* **SET OF TASKS**:
A: Give the opening sentence of each numbered tip in the investing tips below, with its number.
B: Copy word for word the stretch of the investing tips below from "7. Attend a" through "of their portfolio.".

4. Never fall in love with a security, particularly when the company was once your employer. It's alarming how often accounting and other professionals refuse to fix the resultant single-issue portfolios. Aside from the love issue, this becomes an unwilling-to-pay-the-taxes problem that often brings the unrealized gain to the Schedule D as a realized loss. No profit, in either class of securities, should ever go unrealized. A target profit must be established as part of your plan.



5. Prevent "analysis paralysis" from short-circuiting your decision-making powers. An overdose of information will cause confusion, hindsight, and an inability to distinguish between research and sales materials--- quite often the same document. A somewhat narrow focus on information that supports a logical and well-documented investment strategy will be more productive in the long run. Avoid future predictors.



6. Burn, delete, toss out the window any short cuts or gimmicks that are supposed to provide instant stock picking success with minimum effort. Don't allow your portfolio to become a hodgepodge of mutual funds, index ETFs, partnerships, pennies, hedges, shorts, strips, metals, grains, options, currencies, etc. Consumers' obsession with products underlines how Wall Street has made it impossible for financial professionals to survive without them. Remember: consumers buy products; investors select securities.



7. Attend a workshop on interest rate expectation (IRE) sensitive securities and learn how to deal appropriately with changes in their market value--- in either direction. The income portion of your portfolio must be looked at separately from the growth portion. Bottom line market value changes must be expected and understood, not reacted to with either fear or greed. Fixed income does not mean fixed price. Few investors ever realize (in either sense) the full power of this portion of their portfolio.



8. Ignore Mother Nature's evil twin daughters, speculation and pessimism. They'll con you into buying at market peaks and panicking when prices fall, ignoring the cyclical opportunities provided by Momma. Never buy at all time high prices or overload the portfolio with current story stocks. Buy good companies, little by little, at lower prices and avoid the typical investor's buy high, sell low frustration.



9. Step away from calendar year, market value thinking. Most investment errors involve unrealistic time horizon, and/or "apples to oranges" performance comparisons. The get rich slowly path is a more reliable investment road that Wall Street has allowed to become overgrown, if not abandoned. Portfolio growth is rarely a straight-up arrow and short-term comparisons with unrelated indices, averages or strategies simply produce detours that speed progress away from original portfolio goals.

* **DATASET SECTION**:
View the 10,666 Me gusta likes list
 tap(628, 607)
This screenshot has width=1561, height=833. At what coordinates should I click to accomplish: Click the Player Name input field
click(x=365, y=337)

* **ANSWERS**:
A:
4. Never fall in love with a security, particularly when the company was once your employer.
5. Prevent "analysis paralysis" from short-circuiting your decision-making powers.
6. Burn, delete, toss out the window any short cuts or gimmicks that are supposed to provide instant stock picking success with minimum effort.
7. Attend a workshop on interest rate expectation (IRE) sensitive securities and learn how to deal appropriately with changes in their market value--- in either direction.
8. Ignore Mother Nature's evil twin daughters, speculation and pessimism.
9. Step away from calendar year, market value thinking.

B:
7. Attend a workshop on interest rate expectation (IRE) sensitive securities and learn how to deal appropriately with changes in their market value--- in either direction. The income portion of your portfolio must be looked at separately from the growth portion. Bottom line market value changes must be expected and understood, not reacted to with either fear or greed. Fixed income does not mean fixed price. Few investors ever realize (in either sense) the full power of this portion of their portfolio.